- _THE RECORDS_:
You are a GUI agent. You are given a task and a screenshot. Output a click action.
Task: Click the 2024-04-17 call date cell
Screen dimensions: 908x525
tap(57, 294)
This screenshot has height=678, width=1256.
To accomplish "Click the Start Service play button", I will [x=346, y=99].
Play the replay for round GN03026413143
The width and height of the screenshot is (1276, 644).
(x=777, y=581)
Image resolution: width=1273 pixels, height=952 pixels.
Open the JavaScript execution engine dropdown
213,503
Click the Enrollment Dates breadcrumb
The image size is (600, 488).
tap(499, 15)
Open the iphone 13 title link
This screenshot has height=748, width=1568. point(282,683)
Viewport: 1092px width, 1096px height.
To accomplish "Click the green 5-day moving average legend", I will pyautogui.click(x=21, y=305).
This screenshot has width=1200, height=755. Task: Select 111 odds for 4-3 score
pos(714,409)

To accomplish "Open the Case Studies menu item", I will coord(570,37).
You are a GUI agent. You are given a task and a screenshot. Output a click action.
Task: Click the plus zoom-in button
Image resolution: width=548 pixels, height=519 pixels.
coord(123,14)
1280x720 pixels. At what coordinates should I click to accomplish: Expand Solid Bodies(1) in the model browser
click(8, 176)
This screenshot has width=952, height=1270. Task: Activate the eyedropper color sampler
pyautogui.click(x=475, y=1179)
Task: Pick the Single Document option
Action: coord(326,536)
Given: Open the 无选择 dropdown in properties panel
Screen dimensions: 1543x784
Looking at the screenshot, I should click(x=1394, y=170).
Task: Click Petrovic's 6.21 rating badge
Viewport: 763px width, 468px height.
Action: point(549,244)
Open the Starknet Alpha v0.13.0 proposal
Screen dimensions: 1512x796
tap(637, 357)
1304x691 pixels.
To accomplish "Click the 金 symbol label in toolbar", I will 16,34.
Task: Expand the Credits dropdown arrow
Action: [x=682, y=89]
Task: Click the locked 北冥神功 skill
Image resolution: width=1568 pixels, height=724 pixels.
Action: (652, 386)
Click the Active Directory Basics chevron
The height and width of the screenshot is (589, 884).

- _PROBLEM REQUIREMENTS_:
For this exercise, retype the entire listing exactly.

- _WRITTEN ANSWER_:
You are a GUI agent. You are given a task and a screenshot. Output a click action.
Task: Click the 2024-04-17 call date cell
Screen dimensions: 908x525
tap(57, 294)
This screenshot has height=678, width=1256.
To accomplish "Click the Start Service play button", I will [x=346, y=99].
Play the replay for round GN03026413143
The width and height of the screenshot is (1276, 644).
(x=777, y=581)
Image resolution: width=1273 pixels, height=952 pixels.
Open the JavaScript execution engine dropdown
213,503
Click the Enrollment Dates breadcrumb
The image size is (600, 488).
tap(499, 15)
Open the iphone 13 title link
This screenshot has height=748, width=1568. point(282,683)
Viewport: 1092px width, 1096px height.
To accomplish "Click the green 5-day moving average legend", I will pyautogui.click(x=21, y=305).
This screenshot has width=1200, height=755. Task: Select 111 odds for 4-3 score
pos(714,409)

To accomplish "Open the Case Studies menu item", I will coord(570,37).
You are a GUI agent. You are given a task and a screenshot. Output a click action.
Task: Click the plus zoom-in button
Image resolution: width=548 pixels, height=519 pixels.
coord(123,14)
1280x720 pixels. At what coordinates should I click to accomplish: Expand Solid Bodies(1) in the model browser
click(8, 176)
This screenshot has width=952, height=1270. Task: Activate the eyedropper color sampler
pyautogui.click(x=475, y=1179)
Task: Pick the Single Document option
Action: coord(326,536)
Given: Open the 无选择 dropdown in properties panel
Screen dimensions: 1543x784
Looking at the screenshot, I should click(x=1394, y=170).
Task: Click Petrovic's 6.21 rating badge
Viewport: 763px width, 468px height.
Action: point(549,244)
Open the Starknet Alpha v0.13.0 proposal
Screen dimensions: 1512x796
tap(637, 357)
1304x691 pixels.
To accomplish "Click the 金 symbol label in toolbar", I will 16,34.
Task: Expand the Credits dropdown arrow
Action: [x=682, y=89]
Task: Click the locked 北冥神功 skill
Image resolution: width=1568 pixels, height=724 pixels.
Action: (652, 386)
Click the Active Directory Basics chevron
The height and width of the screenshot is (589, 884).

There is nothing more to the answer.